start MATERIAL PROVIDED

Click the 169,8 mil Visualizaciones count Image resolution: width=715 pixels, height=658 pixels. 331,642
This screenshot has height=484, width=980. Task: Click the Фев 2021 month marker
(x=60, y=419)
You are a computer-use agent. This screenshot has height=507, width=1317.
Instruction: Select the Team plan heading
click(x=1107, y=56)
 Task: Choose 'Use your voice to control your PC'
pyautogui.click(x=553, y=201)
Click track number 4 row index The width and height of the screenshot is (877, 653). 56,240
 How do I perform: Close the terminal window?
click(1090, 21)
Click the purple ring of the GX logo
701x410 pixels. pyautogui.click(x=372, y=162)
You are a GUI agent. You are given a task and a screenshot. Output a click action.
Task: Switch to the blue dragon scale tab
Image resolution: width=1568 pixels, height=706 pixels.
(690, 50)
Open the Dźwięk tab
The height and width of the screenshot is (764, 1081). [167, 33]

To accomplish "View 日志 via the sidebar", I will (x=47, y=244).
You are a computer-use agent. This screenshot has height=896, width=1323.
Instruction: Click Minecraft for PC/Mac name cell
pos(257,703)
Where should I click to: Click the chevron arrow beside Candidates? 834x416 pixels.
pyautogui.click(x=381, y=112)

end MATERIAL PROVIDED

[SHORT PROBLEM]
Rewrite all of the records above, substituting "Command" for "Instruction" wherever it appears and leaving everything else unchanged.

[EXERCISE OUTPUT]
Click the 169,8 mil Visualizaciones count Image resolution: width=715 pixels, height=658 pixels. 331,642
This screenshot has height=484, width=980. Task: Click the Фев 2021 month marker
(x=60, y=419)
You are a computer-use agent. This screenshot has height=507, width=1317.
Command: Select the Team plan heading
click(x=1107, y=56)
 Task: Choose 'Use your voice to control your PC'
pyautogui.click(x=553, y=201)
Click track number 4 row index The width and height of the screenshot is (877, 653). 56,240
 How do I perform: Close the terminal window?
click(1090, 21)
Click the purple ring of the GX logo
701x410 pixels. pyautogui.click(x=372, y=162)
You are a GUI agent. You are given a task and a screenshot. Output a click action.
Task: Switch to the blue dragon scale tab
Image resolution: width=1568 pixels, height=706 pixels.
(690, 50)
Open the Dźwięk tab
The height and width of the screenshot is (764, 1081). [167, 33]

To accomplish "View 日志 via the sidebar", I will (x=47, y=244).
You are a computer-use agent. This screenshot has height=896, width=1323.
Command: Click Minecraft for PC/Mac name cell
pos(257,703)
Where should I click to: Click the chevron arrow beside Candidates? 834x416 pixels.
pyautogui.click(x=381, y=112)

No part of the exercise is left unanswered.